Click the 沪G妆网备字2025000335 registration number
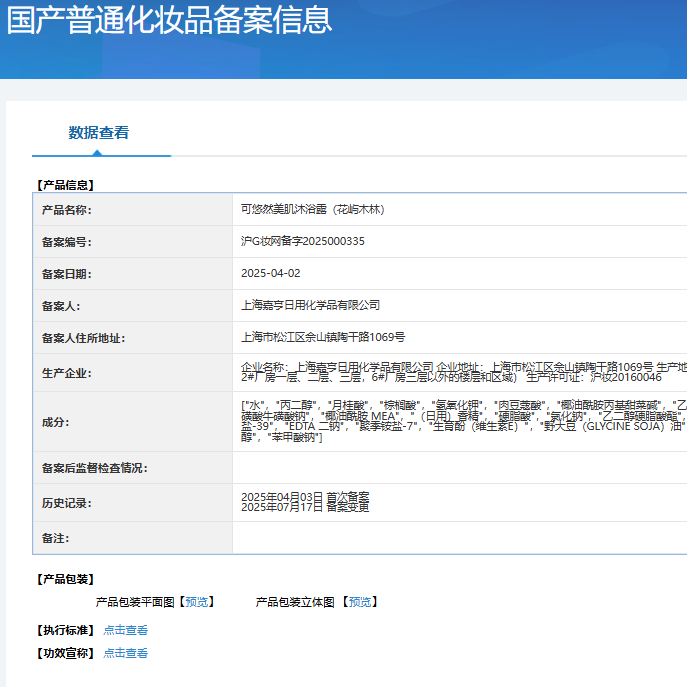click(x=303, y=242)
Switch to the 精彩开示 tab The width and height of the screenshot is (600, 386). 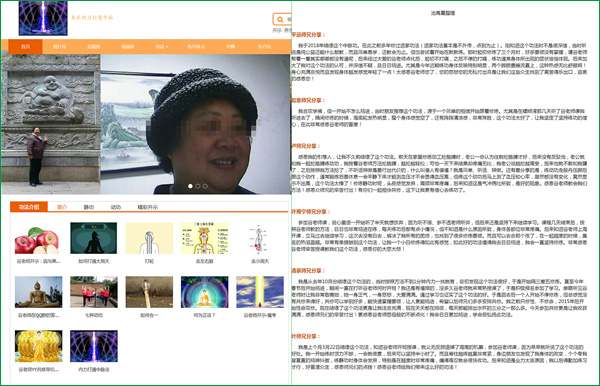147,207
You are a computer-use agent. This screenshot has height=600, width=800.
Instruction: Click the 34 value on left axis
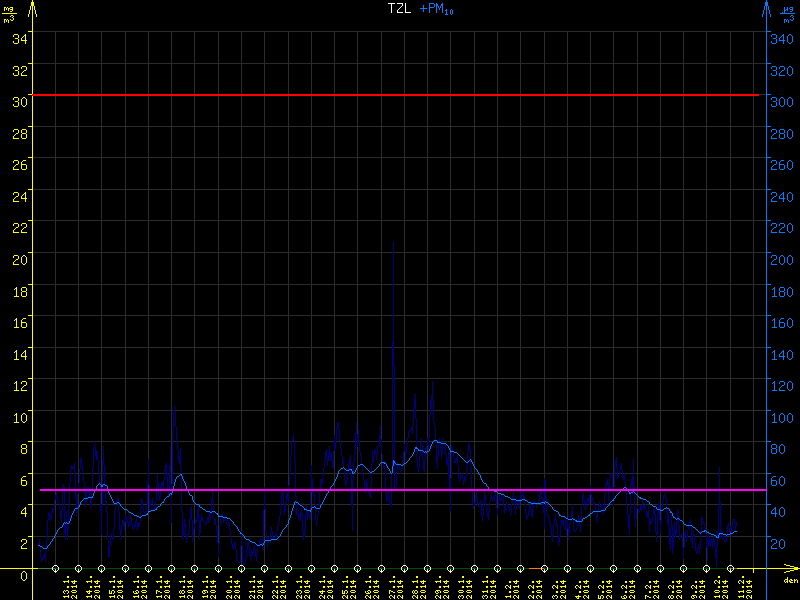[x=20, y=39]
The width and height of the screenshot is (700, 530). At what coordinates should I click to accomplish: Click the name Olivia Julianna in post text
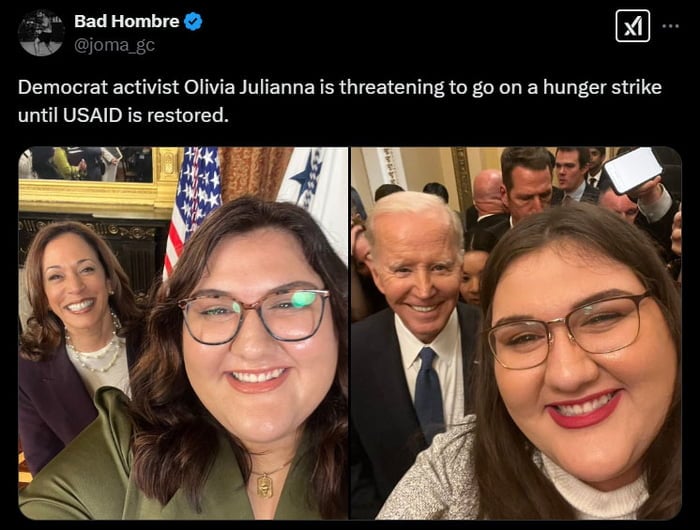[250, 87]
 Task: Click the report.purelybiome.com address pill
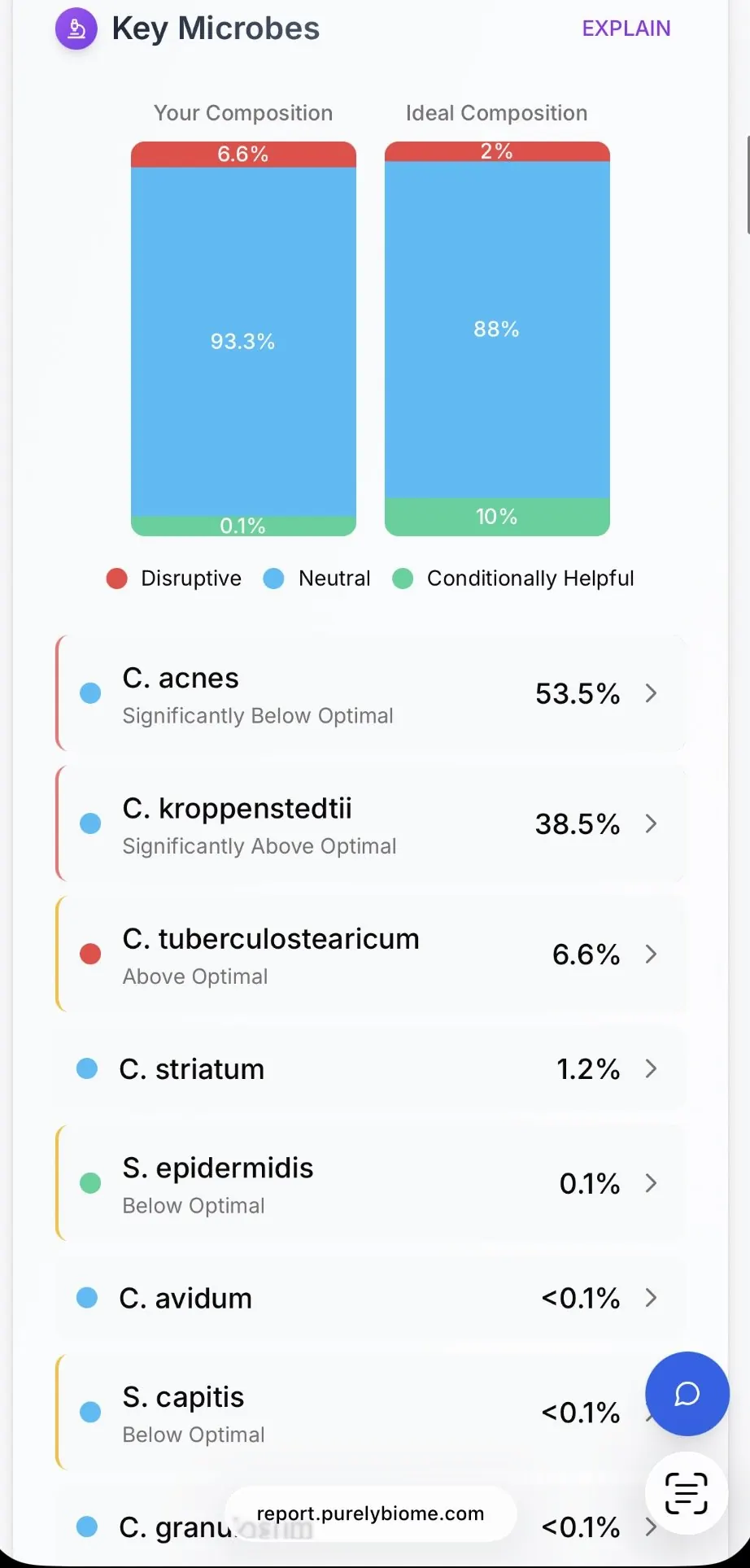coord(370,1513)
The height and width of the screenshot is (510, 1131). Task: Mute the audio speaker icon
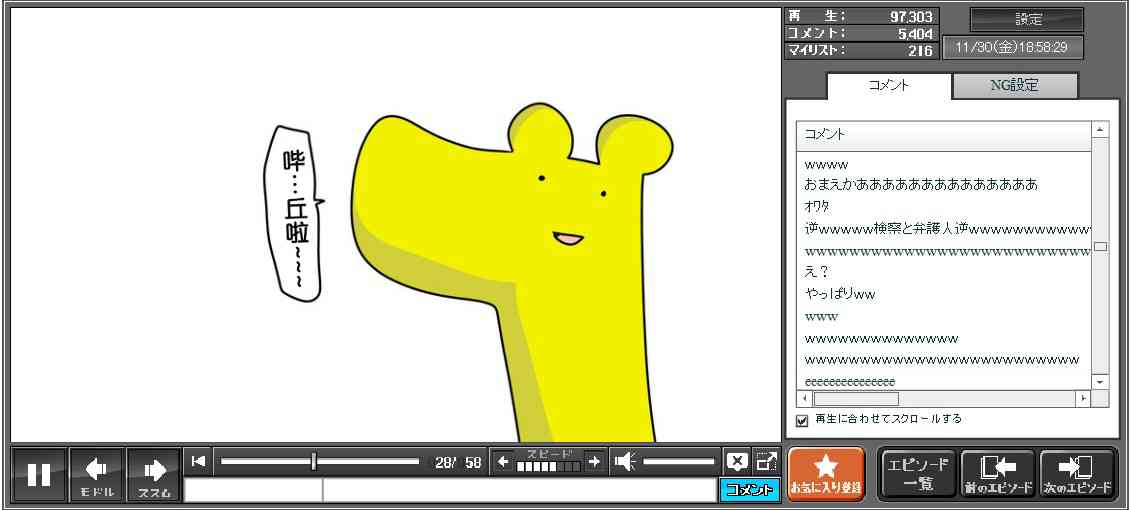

********

**WORK ORDER**
With the pictures excluded, transcribe word for word only the lines from the one containing "Task: Click the" through the last line of the records.

**THE COMPLETED TASK**
 Task: Click the report.purelybiome.com address pill
coord(370,1513)
The height and width of the screenshot is (510, 1131). Task: Mute the audio speaker icon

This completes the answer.